CERTIFICATE OF AMENDMENT

OF THE

CERTIFICATE OF INCORPORATION

OF

PHOENIX FOOTWEAR GROUP, INC.

PHOENIX FOOTWEAR GROUP, INC., a corporation organized and existing under and by virtue of the General Corporation Law of the State of Delaware (the “Corporation”):

DOES HEREBY CERTIFY:

FIRST: That the Board of Directors of the Corporation, at a meeting duly held, adopted a resolution proposing and declaring advisable the following amendment to the Certificate of Incorporation of the Corporation:

RESOLVED, that Article Fourth of the Certificate of Incorporation of the Corporation (the “Certificate”) is hereby amended by adding a new subsection at the end of Article Fourth as follows:

“(c) Without regard to any other provision of this Certificate of Incorporation, all issued and outstanding shares of Common Stock, par value $0.01 per share (the “Pre-Split Common Stock”), shall be and hereby are automatically subdivided and reclassified (the “Stock Split”), such that each one (1) share of Pre-Split Common Stock (and including each fractional share in excess of one (1) share of Pre-Split Common Stock held by any stockholder of record) shall be subdivided and reclassified as two hundred (200) shares of issued and outstanding Common Stock, par value $0.01 per share (“New Common Stock”) (or, with respect to fractional shares and interests, such lesser number of shares of New Common Stock as may be applicable based on such 200-for-1 ratio).

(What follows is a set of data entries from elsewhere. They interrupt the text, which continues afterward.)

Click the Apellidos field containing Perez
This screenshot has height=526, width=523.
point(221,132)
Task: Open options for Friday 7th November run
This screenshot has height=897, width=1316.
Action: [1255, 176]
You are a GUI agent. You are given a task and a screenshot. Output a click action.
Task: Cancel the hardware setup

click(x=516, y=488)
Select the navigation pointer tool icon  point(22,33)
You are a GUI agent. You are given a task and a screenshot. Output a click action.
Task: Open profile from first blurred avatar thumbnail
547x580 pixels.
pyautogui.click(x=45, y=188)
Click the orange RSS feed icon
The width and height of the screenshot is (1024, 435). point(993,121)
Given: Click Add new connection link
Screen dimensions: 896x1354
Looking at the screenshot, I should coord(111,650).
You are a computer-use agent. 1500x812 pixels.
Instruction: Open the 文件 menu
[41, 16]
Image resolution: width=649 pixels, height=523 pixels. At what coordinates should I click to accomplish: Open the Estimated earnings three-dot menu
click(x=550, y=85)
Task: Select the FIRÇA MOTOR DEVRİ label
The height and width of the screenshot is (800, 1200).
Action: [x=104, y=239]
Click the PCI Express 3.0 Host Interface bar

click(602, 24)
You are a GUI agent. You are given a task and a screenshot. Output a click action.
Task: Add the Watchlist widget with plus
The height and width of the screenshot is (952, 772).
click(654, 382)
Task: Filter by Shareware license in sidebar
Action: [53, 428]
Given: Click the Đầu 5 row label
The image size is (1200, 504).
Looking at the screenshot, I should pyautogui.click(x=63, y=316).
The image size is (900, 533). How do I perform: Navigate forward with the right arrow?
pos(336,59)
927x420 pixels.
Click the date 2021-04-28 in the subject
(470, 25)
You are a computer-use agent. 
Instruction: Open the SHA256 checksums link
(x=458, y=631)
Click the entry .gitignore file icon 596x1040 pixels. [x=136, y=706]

No changes are being made to the number of authorized shares.”

SECOND: That thereafter, pursuant to resolution of its Board of Directors, a special meeting of its stockholders was duly called and held, upon notice in accordance with Section 222 of the General Corporation Law of the State of Delaware, at which meeting the necessary number of shares as required by statute were voted in favor of the amendment.

THIRD: That the aforesaid amendment was duly adopted in accordance with the applicable provisions of Sections 242 of the General Corporation Law of the State of Delaware and shall become effective at 11:59 p.m., Eastern time, on the date of its filing with the State of Delaware.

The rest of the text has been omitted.